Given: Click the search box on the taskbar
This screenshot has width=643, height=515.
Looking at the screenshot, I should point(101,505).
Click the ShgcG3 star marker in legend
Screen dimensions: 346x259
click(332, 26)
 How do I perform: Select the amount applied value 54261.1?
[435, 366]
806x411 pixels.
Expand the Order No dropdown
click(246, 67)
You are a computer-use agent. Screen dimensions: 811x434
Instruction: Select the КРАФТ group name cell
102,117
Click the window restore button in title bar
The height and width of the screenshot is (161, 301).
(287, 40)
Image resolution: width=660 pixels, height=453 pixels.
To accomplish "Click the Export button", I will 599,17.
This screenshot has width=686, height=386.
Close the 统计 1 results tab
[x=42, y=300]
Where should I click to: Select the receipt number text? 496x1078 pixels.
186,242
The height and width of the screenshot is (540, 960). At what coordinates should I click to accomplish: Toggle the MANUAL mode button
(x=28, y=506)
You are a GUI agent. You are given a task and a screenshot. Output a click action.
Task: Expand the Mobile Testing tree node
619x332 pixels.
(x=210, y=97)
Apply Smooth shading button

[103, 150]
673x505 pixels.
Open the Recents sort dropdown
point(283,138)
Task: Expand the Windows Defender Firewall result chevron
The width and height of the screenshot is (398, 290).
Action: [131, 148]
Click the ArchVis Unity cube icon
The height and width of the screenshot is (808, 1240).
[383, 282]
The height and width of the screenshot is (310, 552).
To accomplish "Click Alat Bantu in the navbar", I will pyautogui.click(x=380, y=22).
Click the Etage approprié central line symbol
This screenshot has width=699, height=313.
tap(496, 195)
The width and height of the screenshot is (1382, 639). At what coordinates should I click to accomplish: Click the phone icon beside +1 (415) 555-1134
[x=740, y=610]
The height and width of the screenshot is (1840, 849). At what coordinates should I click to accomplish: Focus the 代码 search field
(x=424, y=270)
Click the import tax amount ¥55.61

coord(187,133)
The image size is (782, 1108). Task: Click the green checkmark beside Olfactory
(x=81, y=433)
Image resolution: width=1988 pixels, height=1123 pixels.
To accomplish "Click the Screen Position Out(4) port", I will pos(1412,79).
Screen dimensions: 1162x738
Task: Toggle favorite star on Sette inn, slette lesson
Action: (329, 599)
———
- O EXERCÍCIO: Copie de novo o material, trocando "Expand" por "Open" e mantendo todo o resto igual. Comece na primeira linha do material e pare depois da linha que tem "(x=28, y=506)".

- SOLUÇÃO COMENTADA:
Given: Click the search box on the taskbar
This screenshot has width=643, height=515.
Looking at the screenshot, I should point(101,505).
Click the ShgcG3 star marker in legend
Screen dimensions: 346x259
click(332, 26)
 How do I perform: Select the amount applied value 54261.1?
[435, 366]
806x411 pixels.
Open the Order No dropdown
click(246, 67)
You are a computer-use agent. Screen dimensions: 811x434
Instruction: Select the КРАФТ group name cell
102,117
Click the window restore button in title bar
The height and width of the screenshot is (161, 301).
(287, 40)
Image resolution: width=660 pixels, height=453 pixels.
To accomplish "Click the Export button", I will 599,17.
This screenshot has width=686, height=386.
Close the 统计 1 results tab
[x=42, y=300]
Where should I click to: Select the receipt number text? 496x1078 pixels.
186,242
The height and width of the screenshot is (540, 960). At what coordinates should I click to accomplish: Toggle the MANUAL mode button
(x=28, y=506)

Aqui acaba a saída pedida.